Sunday 1 September 2019

The Huge Challenges We Face In Marketing A Market

Planning a yearly marketing campaign used to be quite easy. Plan for Mother’s Day, Father’s Day, and Christmas and your job was pretty much done, but that has all changed.

Mother’s Day and Father’s Day are no longer the big sales events they used to be. Somehow they have drifted into background and even Christmas is a pale representation of what happened as recently as 10 years ago.

So how do we plan our campaigns now and what are the kicker events that are likely to give us the regular sales boosts we so badly need for retail survival? If customers are not inspired by traditional sales events like Father’s Day they are inspired by entertainment and fresh new concepts. And targeting customers can make a lot of sense.

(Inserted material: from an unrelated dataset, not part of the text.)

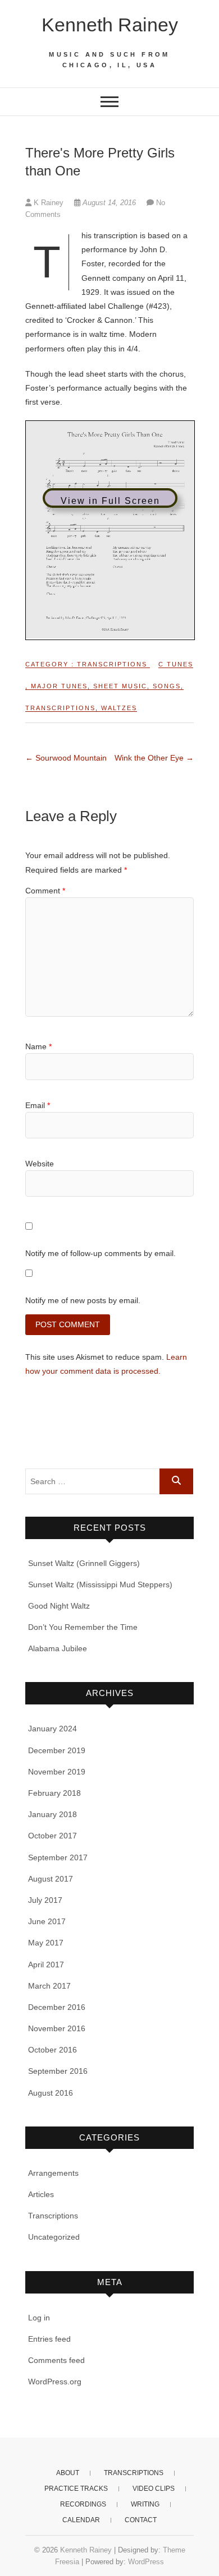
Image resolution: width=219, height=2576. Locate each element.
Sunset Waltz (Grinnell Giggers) (84, 1563)
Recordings (83, 2504)
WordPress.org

Special events in a city the size of Melbourne can draw huge crowds. 55,000 fans at marvel Stadium is potentially a great source of business. Last week’s Boomers/USA basketball match is an example when the city was dominated by basketball fans. Any Pink concert and sporting events like State of Origin Rugby League seem to bring us a blip in sales. Then there are the growing number of pop culture events like e-gaming, comic festivals, and technology shows.

We know that many visitors to Melbourne visit our market but targeting specific fan groups when they arrive would seem to make a lot of sense. Out photo shows a group of Storm Troopers. Imagine those wandering the market during a Star Wars or related pop culture event. Add in that amazing music structure suspended from the ceiling in RK-RL booming out the Star Wars theme and the entertainment starts to make sense.

The retail world is in revolution. The industry has been thrown up in the air with a whole lot of new demands and expectations placed upon it. It has been broadened by the new ways that customers have to search for goods and there are new priorities in spending. Finding new and exciting ways to entertain customers is a big challenge. Now where is my Darth Vader mask?